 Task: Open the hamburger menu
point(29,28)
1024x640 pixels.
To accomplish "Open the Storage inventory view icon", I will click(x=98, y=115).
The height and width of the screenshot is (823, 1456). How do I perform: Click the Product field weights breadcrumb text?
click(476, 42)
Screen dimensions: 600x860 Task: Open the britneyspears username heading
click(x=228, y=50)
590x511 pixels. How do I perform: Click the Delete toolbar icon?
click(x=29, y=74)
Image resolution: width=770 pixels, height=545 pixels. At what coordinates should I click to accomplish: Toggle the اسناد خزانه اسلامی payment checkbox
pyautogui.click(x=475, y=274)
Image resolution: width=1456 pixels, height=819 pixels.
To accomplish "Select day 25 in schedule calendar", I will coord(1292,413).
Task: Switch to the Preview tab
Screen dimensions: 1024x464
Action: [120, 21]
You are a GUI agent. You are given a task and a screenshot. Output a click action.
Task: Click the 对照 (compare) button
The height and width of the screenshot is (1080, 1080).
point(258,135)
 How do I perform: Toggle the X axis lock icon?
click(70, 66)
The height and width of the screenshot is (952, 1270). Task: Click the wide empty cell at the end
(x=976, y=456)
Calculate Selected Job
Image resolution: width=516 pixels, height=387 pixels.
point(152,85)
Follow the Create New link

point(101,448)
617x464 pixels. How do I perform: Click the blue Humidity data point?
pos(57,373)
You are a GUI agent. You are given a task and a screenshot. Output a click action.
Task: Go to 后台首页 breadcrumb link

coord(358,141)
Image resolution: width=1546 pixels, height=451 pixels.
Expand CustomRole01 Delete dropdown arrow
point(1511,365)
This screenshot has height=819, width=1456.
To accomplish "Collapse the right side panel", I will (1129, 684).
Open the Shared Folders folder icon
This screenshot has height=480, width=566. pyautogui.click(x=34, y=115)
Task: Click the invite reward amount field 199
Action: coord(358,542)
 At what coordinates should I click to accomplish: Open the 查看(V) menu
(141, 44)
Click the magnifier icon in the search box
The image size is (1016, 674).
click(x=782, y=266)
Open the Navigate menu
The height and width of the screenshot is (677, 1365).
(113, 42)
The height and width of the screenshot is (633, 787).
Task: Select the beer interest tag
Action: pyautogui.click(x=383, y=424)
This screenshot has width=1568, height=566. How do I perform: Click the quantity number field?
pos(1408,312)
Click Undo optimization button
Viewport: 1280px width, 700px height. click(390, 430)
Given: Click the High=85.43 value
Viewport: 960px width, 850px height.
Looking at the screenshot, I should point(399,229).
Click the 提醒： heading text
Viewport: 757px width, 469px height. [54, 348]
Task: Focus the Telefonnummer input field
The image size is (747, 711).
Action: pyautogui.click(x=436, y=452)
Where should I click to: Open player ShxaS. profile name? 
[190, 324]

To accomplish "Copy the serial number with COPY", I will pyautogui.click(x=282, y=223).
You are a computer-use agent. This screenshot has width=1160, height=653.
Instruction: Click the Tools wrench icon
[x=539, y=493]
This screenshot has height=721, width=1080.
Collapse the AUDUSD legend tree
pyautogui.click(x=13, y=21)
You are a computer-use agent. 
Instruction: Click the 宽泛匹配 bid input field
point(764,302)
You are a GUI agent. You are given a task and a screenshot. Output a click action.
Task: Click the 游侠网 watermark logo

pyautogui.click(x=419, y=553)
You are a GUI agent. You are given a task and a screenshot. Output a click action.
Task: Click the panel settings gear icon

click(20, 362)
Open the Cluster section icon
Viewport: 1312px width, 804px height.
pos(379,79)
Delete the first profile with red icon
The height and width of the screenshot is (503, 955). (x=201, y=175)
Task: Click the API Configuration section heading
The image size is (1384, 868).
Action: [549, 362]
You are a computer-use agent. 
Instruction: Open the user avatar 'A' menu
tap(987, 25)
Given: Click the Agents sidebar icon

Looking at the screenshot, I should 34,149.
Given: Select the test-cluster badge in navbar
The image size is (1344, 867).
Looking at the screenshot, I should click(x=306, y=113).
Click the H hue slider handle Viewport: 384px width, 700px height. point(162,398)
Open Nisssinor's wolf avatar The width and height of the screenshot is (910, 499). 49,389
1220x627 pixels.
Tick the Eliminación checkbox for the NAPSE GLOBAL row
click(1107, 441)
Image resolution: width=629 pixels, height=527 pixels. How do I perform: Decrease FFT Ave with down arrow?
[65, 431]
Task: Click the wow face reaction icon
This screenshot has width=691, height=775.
==============================
- _What to work on_
Rewrite the lines above as a JSON list of strings, with one string for each line and blank lines omitted.

- _Full response_
[
  " Task: Open the hamburger menu",
  "point(29,28)",
  "1024x640 pixels.",
  "To accomplish \"Open the Storage inventory view icon\", I will click(x=98, y=115).",
  "The height and width of the screenshot is (823, 1456). How do I perform: Click the Product field weights breadcrumb text?",
  "click(476, 42)",
  "Screen dimensions: 600x860 Task: Open the britneyspears username heading",
  "click(x=228, y=50)",
  "590x511 pixels. How do I perform: Click the Delete toolbar icon?",
  "click(x=29, y=74)",
  "Image resolution: width=770 pixels, height=545 pixels. At what coordinates should I click to accomplish: Toggle the اسناد خزانه اسلامی payment checkbox",
  "pyautogui.click(x=475, y=274)",
  "Image resolution: width=1456 pixels, height=819 pixels.",
  "To accomplish \"Select day 25 in schedule calendar\", I will coord(1292,413).",
  "Task: Switch to the Preview tab",
  "Screen dimensions: 1024x464",
  "Action: [120, 21]",
  "You are a GUI agent. You are given a task and a screenshot. Output a click action.",
  "Task: Click the 对照 (compare) button",
  "The height and width of the screenshot is (1080, 1080).",
  "point(258,135)",
  " How do I perform: Toggle the X axis lock icon?",
  "click(70, 66)",
  "The height and width of the screenshot is (952, 1270). Task: Click the wide empty cell at the end",
  "(x=976, y=456)",
  "Calculate Selected Job",
  "Image resolution: width=516 pixels, height=387 pixels.",
  "point(152,85)",
  "Follow the Create New link",
  "point(101,448)",
  "617x464 pixels. How do I perform: Click the blue Humidity data point?",
  "pos(57,373)",
  "You are a GUI agent. You are given a task and a screenshot. Output a click action.",
  "Task: Go to 后台首页 breadcrumb link",
  "coord(358,141)",
  "Image resolution: width=1546 pixels, height=451 pixels.",
  "Expand CustomRole01 Delete dropdown arrow",
  "point(1511,365)",
  "This screenshot has height=819, width=1456.",
  "To accomplish \"Collapse the right side panel\", I will (1129, 684).",
  "Open the Shared Folders folder icon",
  "This screenshot has height=480, width=566. pyautogui.click(x=34, y=115)",
  "Task: Click the invite reward amount field 199",
  "Action: coord(358,542)",
  " At what coordinates should I click to accomplish: Open the 查看(V) menu",
  "(141, 44)",
  "Click the magnifier icon in the search box",
  "The image size is (1016, 674).",
  "click(x=782, y=266)",
  "Open the Navigate menu",
  "The height and width of the screenshot is (677, 1365).",
  "(113, 42)",
  "The height and width of the screenshot is (633, 787).",
  "Task: Select the beer interest tag",
  "Action: pyautogui.click(x=383, y=424)",
  "This screenshot has width=1568, height=566. How do I perform: Click the quantity number field?",
  "pos(1408,312)",
  "Click Undo optimization button",
  "Viewport: 1280px width, 700px height. click(390, 430)",
  "Given: Click the High=85.43 value",
  "Viewport: 960px width, 850px height.",
  "Looking at the screenshot, I should point(399,229).",
  "Click the 提醒： heading text",
  "Viewport: 757px width, 469px height. [54, 348]",
  "Task: Focus the Telefonnummer input field",
  "The image size is (747, 711).",
  "Action: pyautogui.click(x=436, y=452)",
  "Where should I click to: Open player ShxaS. profile name? ",
  "[190, 324]",
  "To accomplish \"Copy the serial number with COPY\", I will pyautogui.click(x=282, y=223).",
  "You are a computer-use agent. This screenshot has width=1160, height=653.",
  "Instruction: Click the Tools wrench icon",
  "[x=539, y=493]",
  "This screenshot has height=721, width=1080.",
  "Collapse the AUDUSD legend tree",
  "pyautogui.click(x=13, y=21)",
  "You are a computer-use agent. ",
  "Instruction: Click the 宽泛匹配 bid input field",
  "point(764,302)",
  "You are a GUI agent. You are given a task and a screenshot. Output a click action.",
  "Task: Click the 游侠网 watermark logo",
  "pyautogui.click(x=419, y=553)",
  "You are a GUI agent. You are given a task and a screenshot. Output a click action.",
  "Task: Click the panel settings gear icon",
  "click(20, 362)",
  "Open the Cluster section icon",
  "Viewport: 1312px width, 804px height.",
  "pos(379,79)",
  "Delete the first profile with red icon",
  "The height and width of the screenshot is (503, 955). (x=201, y=175)",
  "Task: Click the API Configuration section heading",
  "The image size is (1384, 868).",
  "Action: [549, 362]",
  "You are a computer-use agent. ",
  "Instruction: Open the user avatar 'A' menu",
  "tap(987, 25)",
  "Given: Click the Agents sidebar icon",
  "Looking at the screenshot, I should 34,149.",
  "Given: Select the test-cluster badge in navbar",
  "The image size is (1344, 867).",
  "Looking at the screenshot, I should click(x=306, y=113).",
  "Click the H hue slider handle Viewport: 384px width, 700px height. point(162,398)",
  "Open Nisssinor's wolf avatar The width and height of the screenshot is (910, 499). 49,389",
  "1220x627 pixels.",
  "Tick the Eliminación checkbox for the NAPSE GLOBAL row",
  "click(1107, 441)",
  "Image resolution: width=629 pixels, height=527 pixels. How do I perform: Decrease FFT Ave with down arrow?",
  "[65, 431]",
  "Task: Click the wow face reaction icon",
  "This screenshot has width=691, height=775."
]